La review

BEHEMOTH + MGŁA + SECRETS OF THE MOON
Le Transbordeur - Villeurbanne (69)
28/10/2016


Review rédigée par Carcharoth


Après avoir été soigneusement évitée par la première partie de la tournée de BEHEMOTH en compagnie d'Abbath en début d'année, la région lyonnaise voit aujourd'hui le retour de la horde polonaise pour la deuxième partie de cette tournée européenne, mais cette fois-ci en présence de MGŁA et de SECRETS OF THE MOON. Une date majeure que nous proposent une fois n'est pas coutume les filles de Sounds Like Hell Production, et ce dans une des plus belles salles de Lyon : le Transbordeur ! Après une queue dont on n'a pas vraiment l'habitude pour un concert de metal extrême dans la région, j'avoue qu'il est on ne peut plus plaisant de retrouver cette salle souvent trop grande pour ce genre d'événement... En tout cas, vu l'affluence et la place que BEHEMOTH occupe sur scène avec son matériel, la monstrueuse batterie d'Inferno et ses éléments de décor, la fin de soirée s'annonce grandiose ! Mais qu'en sera-t-il du début ? Réponse dans ces lignes bien évidemment...



SECRETS OF THE MOON ouvrira ce soir le bal avec une ponctualité rare afin de défendre sur scène son dernier album en date intitulé sobrement "Sun" et sorti en fin d'année dernière chez Lupus Loundge.
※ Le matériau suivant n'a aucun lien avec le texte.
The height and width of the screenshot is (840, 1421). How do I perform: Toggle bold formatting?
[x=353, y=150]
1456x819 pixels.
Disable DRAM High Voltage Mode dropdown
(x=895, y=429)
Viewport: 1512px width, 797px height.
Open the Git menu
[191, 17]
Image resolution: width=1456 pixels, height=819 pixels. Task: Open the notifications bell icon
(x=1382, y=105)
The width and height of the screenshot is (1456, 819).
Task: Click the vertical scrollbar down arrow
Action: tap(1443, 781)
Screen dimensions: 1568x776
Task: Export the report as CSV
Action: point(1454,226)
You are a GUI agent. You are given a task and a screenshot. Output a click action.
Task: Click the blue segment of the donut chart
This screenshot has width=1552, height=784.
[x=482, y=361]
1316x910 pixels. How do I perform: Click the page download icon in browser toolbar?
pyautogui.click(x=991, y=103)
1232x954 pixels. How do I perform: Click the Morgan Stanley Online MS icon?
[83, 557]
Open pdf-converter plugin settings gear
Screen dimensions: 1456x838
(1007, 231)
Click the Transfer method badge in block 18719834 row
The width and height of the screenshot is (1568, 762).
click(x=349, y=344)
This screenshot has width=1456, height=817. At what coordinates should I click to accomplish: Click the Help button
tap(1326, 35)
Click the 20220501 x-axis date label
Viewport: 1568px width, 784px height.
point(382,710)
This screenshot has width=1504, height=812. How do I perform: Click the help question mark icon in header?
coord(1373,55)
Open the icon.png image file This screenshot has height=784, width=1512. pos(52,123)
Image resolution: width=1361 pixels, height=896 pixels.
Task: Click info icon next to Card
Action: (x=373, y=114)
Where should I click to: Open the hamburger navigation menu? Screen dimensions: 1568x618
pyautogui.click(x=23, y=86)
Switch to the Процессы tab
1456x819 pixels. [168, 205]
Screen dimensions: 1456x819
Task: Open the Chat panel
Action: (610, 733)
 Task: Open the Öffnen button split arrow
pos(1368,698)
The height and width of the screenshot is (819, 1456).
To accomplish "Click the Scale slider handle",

J'avoue avoir toujours eu un peu de mal avec les Allemands que beaucoup vénèrent, mais je suis malgré tout curieux de découvrir le groupe sur les planches du Transbordeur... Peut-être pour moi l'occasion de redécouvrir leur musique et être séduit ?
D'emblée, l'ambiance se veut très sombre, voire crépusculaire, ce qui n'est pas toujours le cas de la musique du combo... SECRETS OF THE MOON joue un black metal à tendance atmosphérique, flirtant autant avec le mid-tempo qu'avec des rythmiques typiquement doom. Mais les morceaux proposés ne se résument pas qu'à cela, offrant fréquemment un visage beaucoup plus lumineux et progressif ! Ce mélange rend la musique des Allemands parfois difficile à suivre, surtout quand on n'a écouté les divers albums que de manière très distraite... Je ne doute pas que les fans aient apprécié, mais pour ma part, rentrer dans l'univers du groupe s'est avéré plutôt difficile et à chaque fois que j'appréciais un passage, une ambiance, une rythmique, il fallait que les musiciens, bien que talentueux, me perdent en changeant radicalement de registre. Et l'attitude scénique n'était pas non plus des plus impressionnantes, faisant la part belle au centre de la scène, à savoir la batterie et le guitariste / chanteur dont les mimiques pourraient parfois rappeler le leader de Solstafir... Les autres musiciens, quant à eux, font plus de la figuration, que ce soit le bassiste ou le deuxième guitariste, même quand il vient trop discrètement poser quelques mesures en chant clair ! Je conçois que ça corresponde à l'ambiance générale voulue par le groupe, mais cela a malheureusement tendance à fermer quelque portes, ne satisfaisant que les fans purs et durs et laissant les autres sur le carreau. L'accueil du Transbordeur fut en tout cas assez timide, le public présent ce soir venant il est vrai surtout pour BEHEMOTH... En tout cas, pour ma part, ma préférence dans ce registre va aux anglais de Fen, que ce soit sur album ou sur scène !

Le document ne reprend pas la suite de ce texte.